§ **Stated problem**
Please turn only the part of the data that opens with the line containing "Where should I click to: Tap the 75%" and closes with the line containing "click(215, 135)", both lines included, into a numbered list, leaving out blank lines.

## BEGIN

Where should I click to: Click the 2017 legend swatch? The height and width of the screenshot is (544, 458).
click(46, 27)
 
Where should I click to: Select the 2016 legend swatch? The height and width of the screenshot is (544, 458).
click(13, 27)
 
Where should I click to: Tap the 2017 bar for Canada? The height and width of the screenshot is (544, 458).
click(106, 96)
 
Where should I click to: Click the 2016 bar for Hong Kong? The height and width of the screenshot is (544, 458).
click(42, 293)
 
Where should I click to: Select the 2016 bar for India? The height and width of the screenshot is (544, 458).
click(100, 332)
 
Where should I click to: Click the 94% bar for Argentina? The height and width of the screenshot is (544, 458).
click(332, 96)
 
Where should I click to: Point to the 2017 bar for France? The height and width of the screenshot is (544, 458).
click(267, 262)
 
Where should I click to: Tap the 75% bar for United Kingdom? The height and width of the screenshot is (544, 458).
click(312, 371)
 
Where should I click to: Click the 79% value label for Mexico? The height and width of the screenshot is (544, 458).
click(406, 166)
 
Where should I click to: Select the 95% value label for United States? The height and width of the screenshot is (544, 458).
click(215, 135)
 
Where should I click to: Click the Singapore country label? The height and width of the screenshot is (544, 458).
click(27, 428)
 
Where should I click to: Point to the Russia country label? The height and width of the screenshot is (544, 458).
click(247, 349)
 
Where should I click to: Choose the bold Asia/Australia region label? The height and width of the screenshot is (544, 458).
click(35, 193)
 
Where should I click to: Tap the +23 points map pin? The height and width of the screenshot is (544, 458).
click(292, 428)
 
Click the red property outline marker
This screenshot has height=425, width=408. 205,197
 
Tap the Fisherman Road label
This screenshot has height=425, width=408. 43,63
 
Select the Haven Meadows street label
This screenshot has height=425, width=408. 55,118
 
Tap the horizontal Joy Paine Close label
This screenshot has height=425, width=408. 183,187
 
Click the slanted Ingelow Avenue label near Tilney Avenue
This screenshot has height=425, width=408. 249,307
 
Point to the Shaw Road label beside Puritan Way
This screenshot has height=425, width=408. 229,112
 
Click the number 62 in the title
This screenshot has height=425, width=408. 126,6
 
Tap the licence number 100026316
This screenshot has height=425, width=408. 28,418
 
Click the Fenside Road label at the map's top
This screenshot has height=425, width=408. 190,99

## END

§ **Completed exercise**
1. Where should I click to: Tap the 75% bar for United Kingdom? The height and width of the screenshot is (544, 458).
2. click(312, 371)
3. Where should I click to: Click the 79% value label for Mexico? The height and width of the screenshot is (544, 458).
4. click(406, 166)
5. Where should I click to: Select the 95% value label for United States? The height and width of the screenshot is (544, 458).
6. click(215, 135)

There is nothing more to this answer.